How the Grinch Stole Christmas
How the Grinch Stole Christmas! is one of the best-known children's books by Dr. Seuss. It is written in rhymed verse, with illustrations by the author. The book has been adapted to other media, also discussed below. more...
Seuss completed How the Grinch Stole Christmas in 1957. The mid-1950s were a fruitful period for Seuss, during which he wrote many of the stories for which he is most admired today, including The Cat in the Hat, If I Ran the Circus, and On Beyond Zebra.

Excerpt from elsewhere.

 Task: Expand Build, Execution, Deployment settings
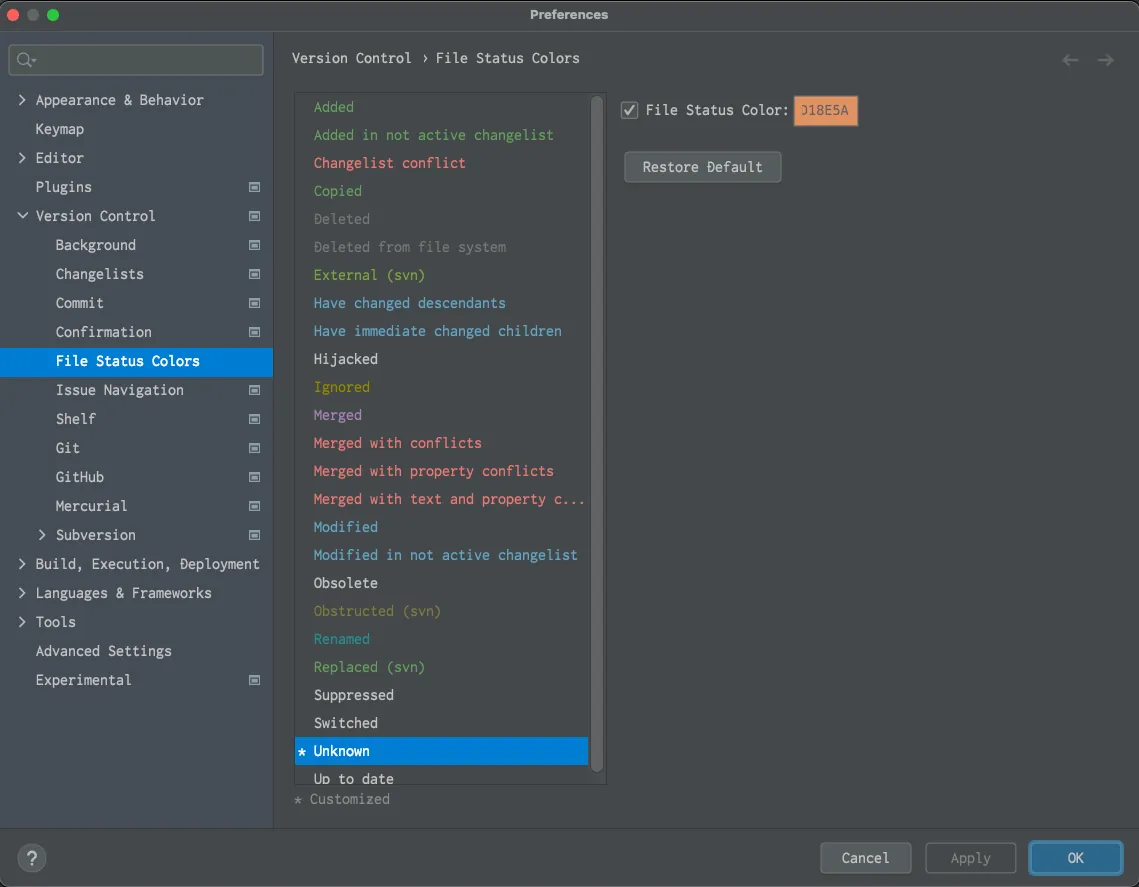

The Grinch, a bitter, green-coated, cave-dwelling creature with a heart "two sizes too small," lives on snowy Mount Krumpet, a steep, 10,000 foot high mountain just north of Whoville. His only companion is Max, his faithful but dim dog. From his perch high atop Mount Krumpet, the Grinch can hear the noisy Christmas festivities that take place in Whoville. (These are not the same microscopic-sized Whos who appear in Horton Hears a Who; these Whos are visible to the naked eye, although the Grinch may just be their size, considering that the Whos all live on a snowflake in the film The Grinch, as opposed to living on a speck of dust in Horton Hears a Who.) Envious of the Whos' happiness, he makes plans to descend on the town and, by means of serial burglary, deprive them of their Christmas presents and decorations and thus prevent Christmas from coming. However, he learns in the end that despite his success in stealing all the Christmas presents and decorations from the Whos, Christmas comes just the same. He then realizes that Christmas is more than just gifts and presents. His heart grows three sizes larger, he returns all the presents and trimmings, and is warmly welcomed into the community of the Whos.

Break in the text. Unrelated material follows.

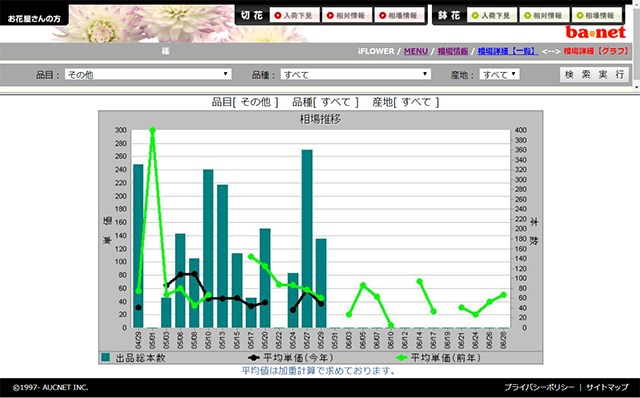Select 相場情報 in the 切花 section
Viewport: 640px width, 398px height.
(x=399, y=16)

The book is one of the purest examples of Seuss's style. The ink-drawn illustrations make use of only black, red, and pink (the latter being the color of the Grinch's eyes), and the versification is strict and never skips a syllable. The purity of the verse is increased by the fact that Seuss avoided introducing made-up words intended to fit the meter (for example, "Jill-ikka-Jast" or "Sala-ma-goox", both from Scrambled Eggs Super).
Adaptations and translations
Television
How the Grinch Stole Christmas! was adapted to television in 1966 by Metro-Goldwyn-Mayer as an animated TV special, directed by Seuss's friend and former colleague Chuck Jones, whom Seuss had known from their days of working on Private Snafu training cartoons for the U.S. Army during World War II. The show starred Boris Karloff as narrator and Grinch, and (unusually for adaptations) included the actual text of the book in spoken form.
Jones, who served as director, character designer, and character layout artist (as he had done for nearly all of his Warner Bros. Looney Tunes and Merrie Melodies, and the latter-period MGM Tom and Jerry films he had done) modified the appearance of the Grinch somewhat to fit the medium, rendering him in green and with a more elongated, frog-like face. In his 1996 book Chuck Reducks, Jones later said that Seuss thought the animated Grinch looked more like Jones than it did the character in the original book, a fact Jones attributed to the use of his own facial expressions as a model for the Grinch's.